* _DATA SECTION_:

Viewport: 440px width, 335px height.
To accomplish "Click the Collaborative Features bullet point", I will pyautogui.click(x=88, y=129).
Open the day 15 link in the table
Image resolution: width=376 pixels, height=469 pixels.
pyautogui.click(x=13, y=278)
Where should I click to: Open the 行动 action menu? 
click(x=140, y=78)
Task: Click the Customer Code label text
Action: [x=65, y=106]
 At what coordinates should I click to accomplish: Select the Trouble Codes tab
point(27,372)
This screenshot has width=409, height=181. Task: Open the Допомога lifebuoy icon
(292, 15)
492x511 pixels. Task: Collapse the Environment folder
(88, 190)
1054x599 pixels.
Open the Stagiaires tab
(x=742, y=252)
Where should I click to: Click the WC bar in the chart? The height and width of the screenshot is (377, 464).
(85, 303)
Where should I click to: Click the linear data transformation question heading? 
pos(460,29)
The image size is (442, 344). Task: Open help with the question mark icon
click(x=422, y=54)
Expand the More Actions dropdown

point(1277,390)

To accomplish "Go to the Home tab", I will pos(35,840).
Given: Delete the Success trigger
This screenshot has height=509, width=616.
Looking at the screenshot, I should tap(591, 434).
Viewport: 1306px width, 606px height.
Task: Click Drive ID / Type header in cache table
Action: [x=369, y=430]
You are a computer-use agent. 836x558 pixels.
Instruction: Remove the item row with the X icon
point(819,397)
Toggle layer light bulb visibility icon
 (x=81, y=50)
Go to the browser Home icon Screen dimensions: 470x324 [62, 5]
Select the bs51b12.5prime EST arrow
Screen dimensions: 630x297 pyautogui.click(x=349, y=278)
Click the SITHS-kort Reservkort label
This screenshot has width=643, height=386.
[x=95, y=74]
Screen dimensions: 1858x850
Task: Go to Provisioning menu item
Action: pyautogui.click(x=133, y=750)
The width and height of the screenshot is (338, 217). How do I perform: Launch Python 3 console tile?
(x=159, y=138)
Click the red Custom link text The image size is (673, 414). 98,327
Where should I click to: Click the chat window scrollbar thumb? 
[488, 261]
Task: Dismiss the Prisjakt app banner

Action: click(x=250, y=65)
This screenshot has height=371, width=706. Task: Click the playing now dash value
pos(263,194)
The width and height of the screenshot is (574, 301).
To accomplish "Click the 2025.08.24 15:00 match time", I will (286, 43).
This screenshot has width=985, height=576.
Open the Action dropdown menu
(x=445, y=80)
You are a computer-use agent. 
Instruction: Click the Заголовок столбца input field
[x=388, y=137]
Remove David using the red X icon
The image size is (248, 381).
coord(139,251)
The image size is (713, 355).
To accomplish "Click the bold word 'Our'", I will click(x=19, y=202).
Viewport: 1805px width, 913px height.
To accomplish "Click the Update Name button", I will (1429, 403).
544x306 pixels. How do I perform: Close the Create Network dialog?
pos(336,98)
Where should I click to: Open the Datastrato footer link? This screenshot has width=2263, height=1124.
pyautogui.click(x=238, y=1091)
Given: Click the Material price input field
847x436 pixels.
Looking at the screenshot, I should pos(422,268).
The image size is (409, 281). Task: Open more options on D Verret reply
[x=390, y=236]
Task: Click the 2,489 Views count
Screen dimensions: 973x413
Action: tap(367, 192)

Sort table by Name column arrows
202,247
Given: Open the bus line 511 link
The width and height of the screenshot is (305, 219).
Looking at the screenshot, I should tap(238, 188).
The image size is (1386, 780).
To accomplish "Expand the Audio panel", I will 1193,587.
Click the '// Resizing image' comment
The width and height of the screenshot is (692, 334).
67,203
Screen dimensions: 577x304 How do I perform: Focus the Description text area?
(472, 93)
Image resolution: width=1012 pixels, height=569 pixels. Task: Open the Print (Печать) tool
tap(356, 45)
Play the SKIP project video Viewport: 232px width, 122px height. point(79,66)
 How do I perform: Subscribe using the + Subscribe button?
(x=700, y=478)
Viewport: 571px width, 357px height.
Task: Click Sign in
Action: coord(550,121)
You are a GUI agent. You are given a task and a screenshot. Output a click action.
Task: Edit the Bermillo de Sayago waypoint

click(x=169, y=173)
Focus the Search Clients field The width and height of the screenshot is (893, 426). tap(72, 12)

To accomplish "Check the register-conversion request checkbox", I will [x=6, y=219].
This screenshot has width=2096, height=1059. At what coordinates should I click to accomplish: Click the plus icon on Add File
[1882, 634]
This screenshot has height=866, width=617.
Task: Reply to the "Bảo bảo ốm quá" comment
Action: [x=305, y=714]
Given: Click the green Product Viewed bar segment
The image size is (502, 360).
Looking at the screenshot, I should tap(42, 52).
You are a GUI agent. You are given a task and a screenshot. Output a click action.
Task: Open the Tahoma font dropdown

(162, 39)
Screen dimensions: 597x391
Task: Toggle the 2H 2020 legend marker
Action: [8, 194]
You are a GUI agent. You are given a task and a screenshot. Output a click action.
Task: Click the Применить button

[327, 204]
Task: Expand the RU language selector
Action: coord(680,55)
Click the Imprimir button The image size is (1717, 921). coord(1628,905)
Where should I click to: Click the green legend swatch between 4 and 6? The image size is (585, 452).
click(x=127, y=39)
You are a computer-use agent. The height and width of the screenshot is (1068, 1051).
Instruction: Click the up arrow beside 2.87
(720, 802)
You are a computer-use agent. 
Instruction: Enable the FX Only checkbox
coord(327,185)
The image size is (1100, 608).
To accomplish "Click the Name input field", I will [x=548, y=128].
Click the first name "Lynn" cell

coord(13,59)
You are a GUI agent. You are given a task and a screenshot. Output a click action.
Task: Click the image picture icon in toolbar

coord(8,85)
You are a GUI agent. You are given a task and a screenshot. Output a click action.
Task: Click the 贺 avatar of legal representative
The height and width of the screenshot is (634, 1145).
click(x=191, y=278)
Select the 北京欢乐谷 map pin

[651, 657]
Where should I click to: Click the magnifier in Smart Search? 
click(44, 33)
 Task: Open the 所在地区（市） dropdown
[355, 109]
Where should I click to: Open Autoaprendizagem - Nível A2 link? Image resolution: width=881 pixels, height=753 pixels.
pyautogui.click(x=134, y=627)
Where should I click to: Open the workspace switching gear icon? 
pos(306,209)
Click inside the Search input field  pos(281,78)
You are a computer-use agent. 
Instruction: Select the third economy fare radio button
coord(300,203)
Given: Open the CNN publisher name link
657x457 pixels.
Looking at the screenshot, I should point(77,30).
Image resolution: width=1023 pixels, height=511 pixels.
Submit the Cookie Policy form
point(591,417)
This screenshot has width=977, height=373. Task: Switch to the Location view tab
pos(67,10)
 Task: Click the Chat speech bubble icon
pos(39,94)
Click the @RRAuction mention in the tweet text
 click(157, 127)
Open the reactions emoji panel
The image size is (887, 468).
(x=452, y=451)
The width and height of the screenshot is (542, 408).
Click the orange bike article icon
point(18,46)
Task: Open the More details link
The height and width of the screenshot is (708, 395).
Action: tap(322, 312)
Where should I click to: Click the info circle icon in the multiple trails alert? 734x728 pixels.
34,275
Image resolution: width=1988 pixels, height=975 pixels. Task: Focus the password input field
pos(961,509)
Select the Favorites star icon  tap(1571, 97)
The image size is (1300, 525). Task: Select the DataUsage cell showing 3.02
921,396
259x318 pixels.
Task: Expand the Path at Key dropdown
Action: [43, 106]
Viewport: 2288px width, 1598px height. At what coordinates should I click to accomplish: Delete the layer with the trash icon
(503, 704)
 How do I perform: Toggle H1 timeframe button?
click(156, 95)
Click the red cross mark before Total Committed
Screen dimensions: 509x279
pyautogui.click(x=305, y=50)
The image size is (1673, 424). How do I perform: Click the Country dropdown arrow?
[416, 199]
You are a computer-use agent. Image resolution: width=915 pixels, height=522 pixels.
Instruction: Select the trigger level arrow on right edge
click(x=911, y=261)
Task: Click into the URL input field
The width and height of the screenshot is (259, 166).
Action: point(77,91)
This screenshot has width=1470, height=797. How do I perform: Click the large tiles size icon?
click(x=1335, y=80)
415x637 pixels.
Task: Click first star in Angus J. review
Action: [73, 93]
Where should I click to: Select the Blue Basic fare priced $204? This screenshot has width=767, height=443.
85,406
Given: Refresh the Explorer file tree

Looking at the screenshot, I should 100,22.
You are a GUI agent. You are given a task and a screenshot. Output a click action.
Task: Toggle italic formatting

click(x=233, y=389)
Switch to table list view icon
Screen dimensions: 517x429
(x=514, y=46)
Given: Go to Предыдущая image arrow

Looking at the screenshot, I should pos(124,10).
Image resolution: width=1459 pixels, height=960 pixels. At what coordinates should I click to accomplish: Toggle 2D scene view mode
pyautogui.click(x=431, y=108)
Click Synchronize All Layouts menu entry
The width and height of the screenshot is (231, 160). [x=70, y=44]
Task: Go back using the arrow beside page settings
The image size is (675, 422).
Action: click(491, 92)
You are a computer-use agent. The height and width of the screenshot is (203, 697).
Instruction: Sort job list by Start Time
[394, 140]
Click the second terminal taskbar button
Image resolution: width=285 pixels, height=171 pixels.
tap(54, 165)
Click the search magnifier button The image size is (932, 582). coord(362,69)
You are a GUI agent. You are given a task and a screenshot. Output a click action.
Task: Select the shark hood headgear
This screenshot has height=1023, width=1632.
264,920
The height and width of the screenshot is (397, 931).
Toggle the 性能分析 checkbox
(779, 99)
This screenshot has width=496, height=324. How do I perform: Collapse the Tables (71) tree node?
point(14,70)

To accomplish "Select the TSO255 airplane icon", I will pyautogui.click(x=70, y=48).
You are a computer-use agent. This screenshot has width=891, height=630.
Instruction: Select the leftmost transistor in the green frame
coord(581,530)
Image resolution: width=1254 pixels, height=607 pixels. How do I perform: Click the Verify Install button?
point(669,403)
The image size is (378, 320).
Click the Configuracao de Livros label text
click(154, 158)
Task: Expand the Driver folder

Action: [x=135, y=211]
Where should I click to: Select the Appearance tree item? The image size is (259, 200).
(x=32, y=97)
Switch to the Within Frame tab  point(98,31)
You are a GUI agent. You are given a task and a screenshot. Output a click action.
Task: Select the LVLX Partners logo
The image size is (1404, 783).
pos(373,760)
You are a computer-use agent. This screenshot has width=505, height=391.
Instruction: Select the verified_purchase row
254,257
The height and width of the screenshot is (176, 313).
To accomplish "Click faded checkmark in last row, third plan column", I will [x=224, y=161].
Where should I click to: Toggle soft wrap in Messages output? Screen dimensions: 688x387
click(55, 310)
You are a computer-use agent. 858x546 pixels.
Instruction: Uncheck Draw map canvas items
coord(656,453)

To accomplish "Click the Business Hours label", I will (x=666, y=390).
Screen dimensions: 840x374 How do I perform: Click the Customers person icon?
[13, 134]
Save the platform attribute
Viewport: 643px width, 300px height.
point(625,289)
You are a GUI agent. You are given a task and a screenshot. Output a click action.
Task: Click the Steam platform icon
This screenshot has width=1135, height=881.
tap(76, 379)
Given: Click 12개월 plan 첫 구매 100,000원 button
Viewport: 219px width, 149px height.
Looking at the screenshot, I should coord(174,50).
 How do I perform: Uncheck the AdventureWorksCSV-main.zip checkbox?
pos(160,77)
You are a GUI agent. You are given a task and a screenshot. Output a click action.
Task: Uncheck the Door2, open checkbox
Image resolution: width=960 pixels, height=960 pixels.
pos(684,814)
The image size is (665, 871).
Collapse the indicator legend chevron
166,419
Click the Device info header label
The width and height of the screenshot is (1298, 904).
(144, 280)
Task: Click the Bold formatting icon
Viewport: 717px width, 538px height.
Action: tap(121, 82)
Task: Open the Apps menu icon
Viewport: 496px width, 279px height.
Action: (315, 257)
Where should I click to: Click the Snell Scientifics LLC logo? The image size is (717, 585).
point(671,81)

* _TASK TO CARRY OUT_: Select every line of the listing above that contains the word "formatting".

* _EXERCISE OUTPUT_:
Task: Toggle italic formatting
Task: Click the Bold formatting icon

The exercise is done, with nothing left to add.